If the random variables which make up $y_t$ are uncorrelated, have means 0 and variance $\sigma^2$, then $y_t$ is stationary with an autocovariance function of

$$ \gamma_w(s,t) = \text{cov}(w_s, w_t)= \begin{cases} \sigma^2_w & s=t \\ 0 & \text{otherwise} \end{cases} $$

This type of series is referred to as white noise. The designation white originates from the analogy with white light and indicates that all possible periodic oscillations are present with equal strength (Shumway and Stoffer 2011).

A particularly useful white noise series is Gaussian white noise, wherein the $w_t$ are independent and identically distributed (iid) normal random variables, with mean 0 and variance $\sigma^2$.

$$w_t \sim \text{iid } N(0, \sigma^2_w) $$

We may easily generate a Gaussian white noise in Python:

In [2]:
import matplotlib.pyplot as plt
import pandas as pd
import random
from pandas import Series
from pandas.plotting import autocorrelation_plot
In [3]:
# seed random number generator
random.seed(1)

_RECORDED INFORMATION_

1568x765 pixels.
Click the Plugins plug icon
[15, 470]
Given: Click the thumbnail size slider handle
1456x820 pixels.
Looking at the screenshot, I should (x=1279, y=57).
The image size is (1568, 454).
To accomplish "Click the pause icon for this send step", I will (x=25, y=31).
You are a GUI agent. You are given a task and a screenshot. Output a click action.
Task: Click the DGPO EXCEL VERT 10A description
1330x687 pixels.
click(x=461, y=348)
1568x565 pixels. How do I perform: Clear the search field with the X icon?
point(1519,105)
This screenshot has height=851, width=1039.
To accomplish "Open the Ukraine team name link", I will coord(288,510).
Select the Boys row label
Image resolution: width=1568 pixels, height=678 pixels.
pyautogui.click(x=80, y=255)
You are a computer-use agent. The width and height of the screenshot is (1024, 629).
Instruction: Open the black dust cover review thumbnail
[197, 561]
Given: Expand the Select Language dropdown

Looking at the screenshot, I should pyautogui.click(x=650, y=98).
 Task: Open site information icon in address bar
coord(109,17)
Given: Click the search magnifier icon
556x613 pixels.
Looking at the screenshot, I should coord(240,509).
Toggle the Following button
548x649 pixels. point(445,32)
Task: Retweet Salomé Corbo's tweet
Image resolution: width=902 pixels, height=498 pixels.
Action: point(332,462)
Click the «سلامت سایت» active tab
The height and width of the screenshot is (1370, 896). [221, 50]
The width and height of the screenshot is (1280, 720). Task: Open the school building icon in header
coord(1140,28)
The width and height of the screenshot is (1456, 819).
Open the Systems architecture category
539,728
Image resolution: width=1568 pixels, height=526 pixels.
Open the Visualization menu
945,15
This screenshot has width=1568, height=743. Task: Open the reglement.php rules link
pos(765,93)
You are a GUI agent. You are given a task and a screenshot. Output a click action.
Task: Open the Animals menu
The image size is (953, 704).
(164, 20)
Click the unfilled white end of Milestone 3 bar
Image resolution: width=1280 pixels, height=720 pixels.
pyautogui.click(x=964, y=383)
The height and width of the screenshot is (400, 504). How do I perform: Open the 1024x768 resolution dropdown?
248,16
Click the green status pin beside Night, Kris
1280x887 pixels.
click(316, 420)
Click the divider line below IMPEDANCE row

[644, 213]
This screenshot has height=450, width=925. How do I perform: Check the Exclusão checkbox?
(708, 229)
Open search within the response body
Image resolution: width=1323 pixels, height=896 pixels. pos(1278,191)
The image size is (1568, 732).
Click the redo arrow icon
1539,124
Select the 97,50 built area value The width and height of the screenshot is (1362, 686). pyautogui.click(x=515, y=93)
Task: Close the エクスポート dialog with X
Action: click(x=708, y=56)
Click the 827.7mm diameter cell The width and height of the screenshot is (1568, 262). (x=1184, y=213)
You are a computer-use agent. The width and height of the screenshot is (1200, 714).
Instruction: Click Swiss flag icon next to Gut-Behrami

_THE TASK_
List every import statement that appears in the Python code of the white noise text.

_SOLUTION BELOW_
import matplotlib.pyplot as plt
import pandas as pd
import random
from pandas import Series
from pandas.plotting import autocorrelation_plot